In den letzten zwei Wochen veröffentlichte die ukrainische Gruppe Cyberjunta, nach eigenen Aussagen eine Gruppe von Hackern und Analytikern, die "gegen den inneren und äußeren Feind" kämpft, zahlreiche geleakte Dokumente aus dem Sekretariat des Putin-Beraters Wladislaw Surkow. Die Dokumente belegen nach Meinung der anonymen Gruppe die direkte Einflussnahme des Kreml auf die Wirtschafts- und Personalpolitik in den international nicht anerkannten Volksrepubliken Donezk und Lugansk.
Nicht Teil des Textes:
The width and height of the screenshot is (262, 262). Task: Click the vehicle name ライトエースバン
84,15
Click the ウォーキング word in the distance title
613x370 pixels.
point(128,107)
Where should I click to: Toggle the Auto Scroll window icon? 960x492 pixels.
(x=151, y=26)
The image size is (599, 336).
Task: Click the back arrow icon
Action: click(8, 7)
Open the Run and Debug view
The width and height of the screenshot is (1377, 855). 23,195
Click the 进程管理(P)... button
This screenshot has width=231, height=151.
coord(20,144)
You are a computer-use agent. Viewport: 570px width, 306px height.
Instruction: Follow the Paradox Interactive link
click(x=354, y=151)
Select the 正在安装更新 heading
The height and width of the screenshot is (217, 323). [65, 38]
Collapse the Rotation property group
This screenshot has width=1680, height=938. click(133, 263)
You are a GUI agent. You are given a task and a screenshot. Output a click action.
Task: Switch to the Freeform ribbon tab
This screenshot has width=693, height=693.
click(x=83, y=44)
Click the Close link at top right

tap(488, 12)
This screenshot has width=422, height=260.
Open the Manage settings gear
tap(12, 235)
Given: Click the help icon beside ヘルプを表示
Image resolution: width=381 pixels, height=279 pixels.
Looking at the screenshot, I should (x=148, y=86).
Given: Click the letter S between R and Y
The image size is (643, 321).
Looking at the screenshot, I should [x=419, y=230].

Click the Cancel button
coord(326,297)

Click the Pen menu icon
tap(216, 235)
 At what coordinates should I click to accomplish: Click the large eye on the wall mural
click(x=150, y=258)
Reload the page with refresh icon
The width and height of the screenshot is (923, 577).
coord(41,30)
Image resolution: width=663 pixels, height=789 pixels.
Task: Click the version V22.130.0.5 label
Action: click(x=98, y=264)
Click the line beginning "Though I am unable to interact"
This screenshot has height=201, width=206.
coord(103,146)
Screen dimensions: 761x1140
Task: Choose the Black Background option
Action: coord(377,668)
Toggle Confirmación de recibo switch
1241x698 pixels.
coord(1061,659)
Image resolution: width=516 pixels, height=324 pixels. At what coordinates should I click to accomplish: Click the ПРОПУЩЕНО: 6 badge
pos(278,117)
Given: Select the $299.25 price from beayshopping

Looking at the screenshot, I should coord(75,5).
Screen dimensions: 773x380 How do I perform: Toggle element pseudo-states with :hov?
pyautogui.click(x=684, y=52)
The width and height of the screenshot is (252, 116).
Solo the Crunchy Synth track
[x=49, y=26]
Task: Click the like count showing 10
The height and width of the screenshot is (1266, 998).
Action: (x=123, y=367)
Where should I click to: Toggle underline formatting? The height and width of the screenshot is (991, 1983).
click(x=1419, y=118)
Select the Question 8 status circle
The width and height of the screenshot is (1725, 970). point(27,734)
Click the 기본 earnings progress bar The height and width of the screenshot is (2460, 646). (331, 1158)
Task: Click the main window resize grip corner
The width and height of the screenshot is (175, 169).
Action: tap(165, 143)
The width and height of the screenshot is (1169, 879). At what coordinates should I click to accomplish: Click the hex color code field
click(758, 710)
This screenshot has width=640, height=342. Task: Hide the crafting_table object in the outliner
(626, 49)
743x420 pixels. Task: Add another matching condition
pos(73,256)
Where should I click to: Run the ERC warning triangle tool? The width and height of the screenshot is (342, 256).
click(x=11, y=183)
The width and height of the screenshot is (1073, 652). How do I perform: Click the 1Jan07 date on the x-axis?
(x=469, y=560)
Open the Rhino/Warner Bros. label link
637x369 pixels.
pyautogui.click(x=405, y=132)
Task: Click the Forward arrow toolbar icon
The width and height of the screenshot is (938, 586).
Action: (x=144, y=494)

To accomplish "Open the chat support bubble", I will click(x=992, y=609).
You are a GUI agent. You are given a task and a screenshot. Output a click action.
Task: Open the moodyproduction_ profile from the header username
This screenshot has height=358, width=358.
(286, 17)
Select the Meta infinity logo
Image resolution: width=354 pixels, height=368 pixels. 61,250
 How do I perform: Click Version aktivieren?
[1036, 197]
Die Gruppe veröffentlichte geleakte Monats-Aufstellungen über Rentenzahlungen, Ausgabenpläne staatlicher Einrichtungen und Ausgaben für Kulturveranstaltungen in den "Volksrepubliken" sowie einen angeblichen Plan für die Teilung der Ukraine in drei Teile (Neurussland, Kleinrussland, Galizien), der dem Putin-Berater Surkow angeblich von Denis Puschilin, dem Vorsitzenden des Rates der Volksrepublik Donezk, zugeschickt worden war. Auch ein angeblicher Plan zur "Destabilisierung der Ukraine" unter dem Code-Namen "Schatun" wurde von den ukrainischen Hackern veröffentlicht. Der Leiter der Verwaltung des ukrainischen Geheimdienstes, Aleksandr Tkatschuk, und die Berater des ukrainischen Innenministers, Anton Geraschenko und Sorjan Schkirjak, erklärten, die veröffentlichten Dokumente seien echt. Die ukrainischen Spitzenbeamten sagten aber nicht, womit sie die Echtheit feststellen lasse.

Über Surkow, der von 1999 bis 2011 stellvertretender Leiter der Präsidialverwaltung und von 2011 bis 2013 stellvertretender Ministerpräsident war, hatten die deutschen Medien lange nicht mehr berichtet. Das änderte sich plötzlich am 19. Oktober, als Surkow in Berlin bei den Verhandlungen im Normandie-Format mit am runden Tisch saß, direkt zwischen Wladimir Putin und Franz-Walter Steinmeier (Minute 1:16). Der Spiegel beschrieb das Auftauchen von Surkow in Berlin als große Überraschung. Für die Moskauer Medien war es das nicht. Denn es ist seit Langem bekannt, dass der Putin-Berater für die Kontakte zu den international nicht anerkannten Volksrepubliken Donezk und Lugansk zuständig ist.

Dmitri Peskow, der Sprecher des russischen Präsidenten, erklärte am 25. Oktober - unmittelbar nach der Veröffentlichung der ersten 2000 angeblichen Dokumente aus der Surkow-Sekretariat - , die Dokumente seien nicht echt. Mit einem Augenzwinkern meinte Peskow, die Hacker hätten "ganz schön geschuftet". Surkow nutze keine elektronische Post, auch nicht für den privaten Gebrauch. Im Übrigen sei der Umgang mit Staatsgeheimnissen sehr streng geregelt. Doch da Surkow ein "sehr talentierter Mensch" sei, versuche man ihm alles Mögliche "zuzuschreiben". Russische Medien wiesen darauf hin, dass viele Redewendungen und Zeichensetzungen in den veröffentlichten Dokumenten sich mit dem Russisch decken, welches in der Ukraine gesprochen wird, nicht aber mit dem Russisch, das in Russland gesprochen wird. Die angeblichen Dokumente wurden von der ukrainischen Hacker-Gruppe seit dem 23. Oktober in mehreren Schüben veröffentlicht zuletzt am 3. November. Vermutlich, um die Echtheit des erbeuteten Materials zu beweisen, veröffentlichen die ukrainischen Hacker auch Scans der Pässe von Wladislaw Surkow, seiner Ehefrau und seinen drei Kindern.